### TASK STATEMENT
In full and unaltered, output the records below.

### Saved data entries
──────
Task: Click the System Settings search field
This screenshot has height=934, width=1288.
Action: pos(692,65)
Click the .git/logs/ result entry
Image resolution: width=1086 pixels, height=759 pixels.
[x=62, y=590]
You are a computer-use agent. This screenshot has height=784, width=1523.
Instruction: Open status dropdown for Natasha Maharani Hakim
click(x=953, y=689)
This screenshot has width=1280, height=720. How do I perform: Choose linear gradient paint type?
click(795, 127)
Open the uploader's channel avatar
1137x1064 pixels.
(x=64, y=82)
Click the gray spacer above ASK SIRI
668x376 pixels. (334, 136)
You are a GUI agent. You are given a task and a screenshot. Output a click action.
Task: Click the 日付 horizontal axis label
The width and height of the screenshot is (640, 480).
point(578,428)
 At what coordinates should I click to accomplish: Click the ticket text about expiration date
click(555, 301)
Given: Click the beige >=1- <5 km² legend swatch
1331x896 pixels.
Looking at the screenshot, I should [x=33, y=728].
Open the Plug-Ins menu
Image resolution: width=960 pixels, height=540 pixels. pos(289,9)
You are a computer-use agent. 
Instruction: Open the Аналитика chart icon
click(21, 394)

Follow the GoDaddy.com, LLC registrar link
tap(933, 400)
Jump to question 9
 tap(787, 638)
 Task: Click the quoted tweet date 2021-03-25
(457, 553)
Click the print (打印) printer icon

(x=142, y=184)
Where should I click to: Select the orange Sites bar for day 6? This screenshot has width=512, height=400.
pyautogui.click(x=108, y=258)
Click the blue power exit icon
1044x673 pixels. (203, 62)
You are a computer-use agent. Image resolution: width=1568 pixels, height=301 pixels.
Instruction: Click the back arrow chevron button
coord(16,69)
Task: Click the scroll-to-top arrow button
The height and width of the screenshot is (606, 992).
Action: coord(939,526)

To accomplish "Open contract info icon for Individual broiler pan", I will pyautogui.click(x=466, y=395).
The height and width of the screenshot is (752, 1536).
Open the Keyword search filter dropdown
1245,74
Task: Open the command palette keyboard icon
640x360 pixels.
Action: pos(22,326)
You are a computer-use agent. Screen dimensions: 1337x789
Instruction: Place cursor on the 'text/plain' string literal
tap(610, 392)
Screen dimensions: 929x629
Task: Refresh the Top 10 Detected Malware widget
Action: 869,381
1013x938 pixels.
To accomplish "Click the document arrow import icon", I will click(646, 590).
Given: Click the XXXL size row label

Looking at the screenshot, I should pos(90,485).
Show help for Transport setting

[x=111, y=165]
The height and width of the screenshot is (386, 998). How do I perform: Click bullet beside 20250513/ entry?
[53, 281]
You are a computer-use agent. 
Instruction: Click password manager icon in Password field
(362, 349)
──────
### ANSWER TO THE EXERCISE
Task: Click the System Settings search field
This screenshot has height=934, width=1288.
Action: pos(692,65)
Click the .git/logs/ result entry
Image resolution: width=1086 pixels, height=759 pixels.
[x=62, y=590]
You are a computer-use agent. This screenshot has height=784, width=1523.
Instruction: Open status dropdown for Natasha Maharani Hakim
click(x=953, y=689)
This screenshot has width=1280, height=720. How do I perform: Choose linear gradient paint type?
click(795, 127)
Open the uploader's channel avatar
1137x1064 pixels.
(x=64, y=82)
Click the gray spacer above ASK SIRI
668x376 pixels. (334, 136)
You are a GUI agent. You are given a task and a screenshot. Output a click action.
Task: Click the 日付 horizontal axis label
The width and height of the screenshot is (640, 480).
point(578,428)
 At what coordinates should I click to accomplish: Click the ticket text about expiration date
click(555, 301)
Given: Click the beige >=1- <5 km² legend swatch
1331x896 pixels.
Looking at the screenshot, I should [x=33, y=728].
Open the Plug-Ins menu
Image resolution: width=960 pixels, height=540 pixels. pos(289,9)
You are a computer-use agent. 
Instruction: Open the Аналитика chart icon
click(21, 394)

Follow the GoDaddy.com, LLC registrar link
tap(933, 400)
Jump to question 9
 tap(787, 638)
 Task: Click the quoted tweet date 2021-03-25
(457, 553)
Click the print (打印) printer icon

(x=142, y=184)
Where should I click to: Select the orange Sites bar for day 6? This screenshot has width=512, height=400.
pyautogui.click(x=108, y=258)
Click the blue power exit icon
1044x673 pixels. (203, 62)
You are a computer-use agent. Image resolution: width=1568 pixels, height=301 pixels.
Instruction: Click the back arrow chevron button
coord(16,69)
Task: Click the scroll-to-top arrow button
The height and width of the screenshot is (606, 992).
Action: coord(939,526)

To accomplish "Open contract info icon for Individual broiler pan", I will pyautogui.click(x=466, y=395).
The height and width of the screenshot is (752, 1536).
Open the Keyword search filter dropdown
1245,74
Task: Open the command palette keyboard icon
640x360 pixels.
Action: pos(22,326)
You are a computer-use agent. Screen dimensions: 1337x789
Instruction: Place cursor on the 'text/plain' string literal
tap(610, 392)
Screen dimensions: 929x629
Task: Refresh the Top 10 Detected Malware widget
Action: 869,381
1013x938 pixels.
To accomplish "Click the document arrow import icon", I will click(646, 590).
Given: Click the XXXL size row label

Looking at the screenshot, I should pos(90,485).
Show help for Transport setting

[x=111, y=165]
The height and width of the screenshot is (386, 998). How do I perform: Click bullet beside 20250513/ entry?
[53, 281]
You are a computer-use agent. 
Instruction: Click password manager icon in Password field
(362, 349)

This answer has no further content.